_TASK REQUIREMENTS:_
In full and unchanged, set down the entries that follow, with no images.

EXERCISE DATA Block Start

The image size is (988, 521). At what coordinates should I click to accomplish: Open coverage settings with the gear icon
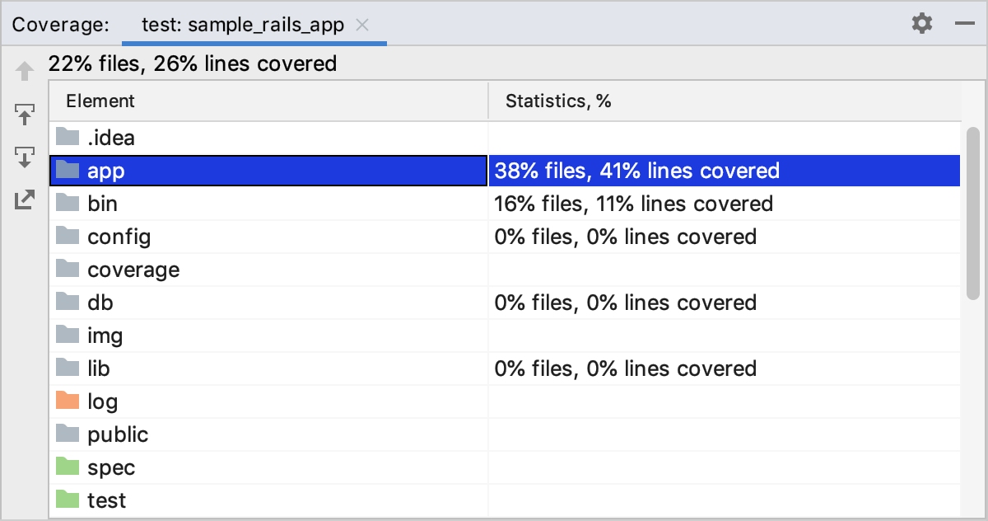[x=921, y=23]
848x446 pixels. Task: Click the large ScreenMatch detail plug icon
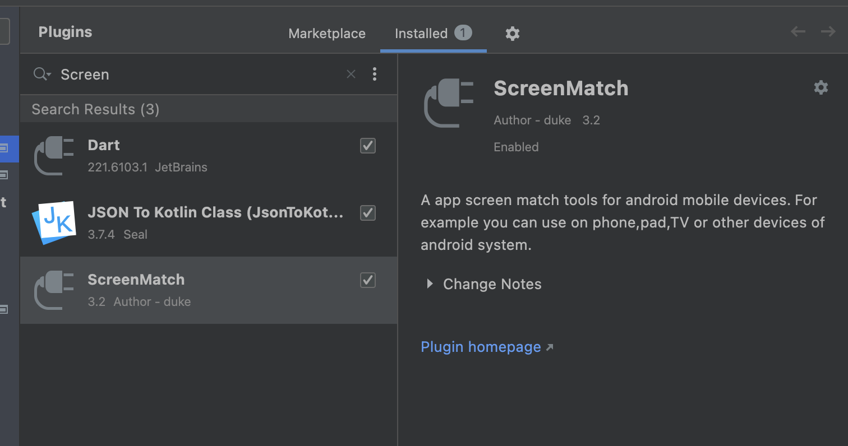(449, 103)
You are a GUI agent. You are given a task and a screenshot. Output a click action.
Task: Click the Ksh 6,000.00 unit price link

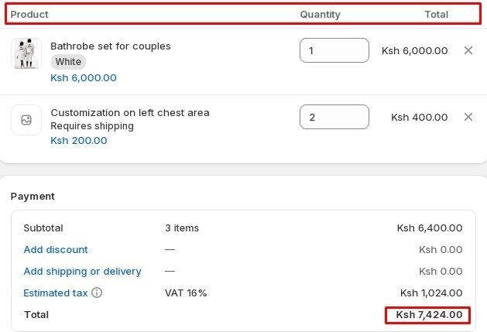point(84,77)
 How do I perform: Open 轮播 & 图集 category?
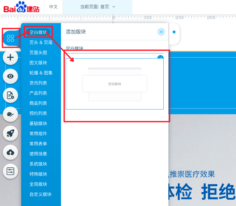pos(41,73)
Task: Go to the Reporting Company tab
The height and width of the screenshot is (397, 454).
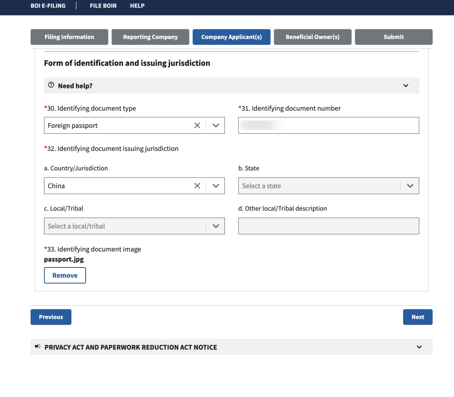Action: pyautogui.click(x=150, y=37)
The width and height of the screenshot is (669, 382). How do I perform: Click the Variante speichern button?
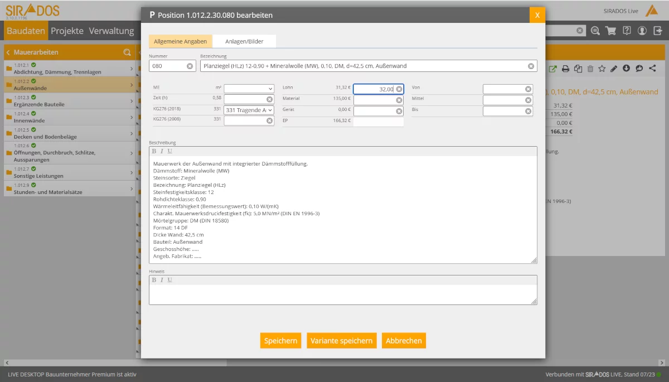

EXERCISE DATA Block End

_YOUR SOLUTION:_
The image size is (988, 521). At what coordinates should I click to accomplish: Open coverage settings with the gear icon
[x=921, y=23]
848x446 pixels. Task: Click the large ScreenMatch detail plug icon
(449, 103)
You are a GUI agent. You are given a task and a screenshot. Output a click action.
Task: Click the Ksh 6,000.00 unit price link

point(84,77)
 How do I perform: Open 轮播 & 图集 category?
pos(41,73)
Task: Go to the Reporting Company tab
The height and width of the screenshot is (397, 454).
Action: pyautogui.click(x=150, y=37)
The width and height of the screenshot is (669, 382). How do I perform: Click the Variante speichern button?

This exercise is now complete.